→ Assignment
Once the line with "You are a computer-use" is found, repeat it and all later lines exactly through the end of the listing below, with the pictures left out.
* * * * * * *
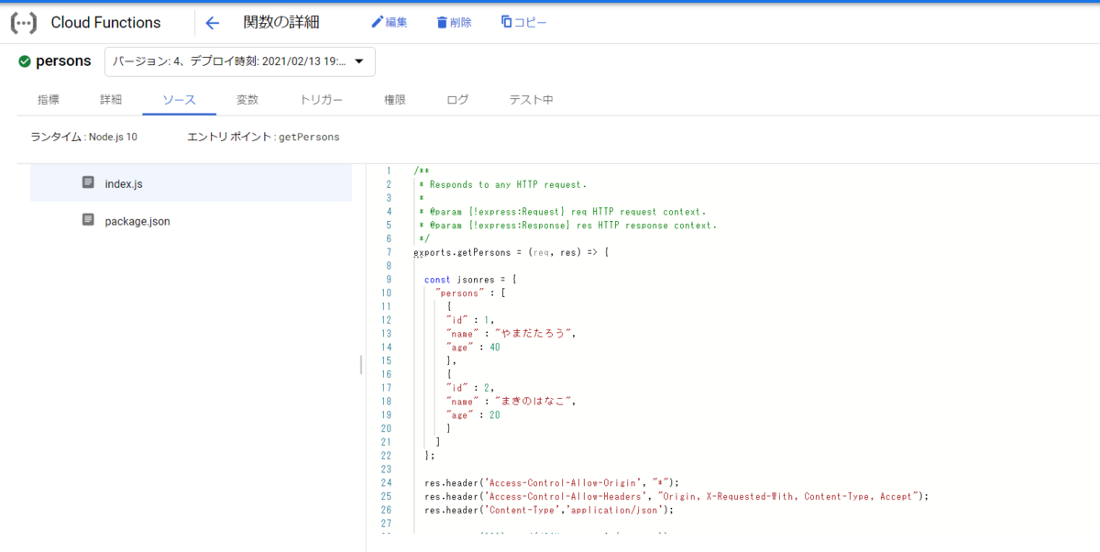Click the file icon beside index.js
Viewport: 1100px width, 552px height.
click(x=88, y=183)
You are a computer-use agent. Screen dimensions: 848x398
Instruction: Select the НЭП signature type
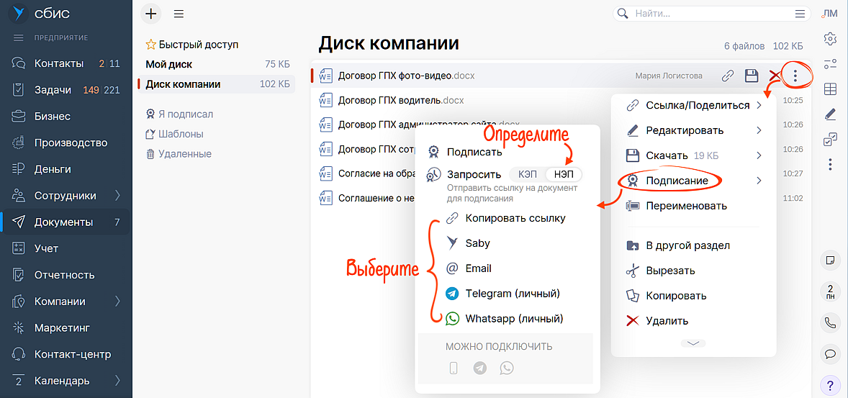pyautogui.click(x=564, y=175)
* * * * * * *
→ Exercise solution
You are a computer-use agent. Screen dimensions: 848x398
Instruction: Select the НЭП signature type
pyautogui.click(x=564, y=175)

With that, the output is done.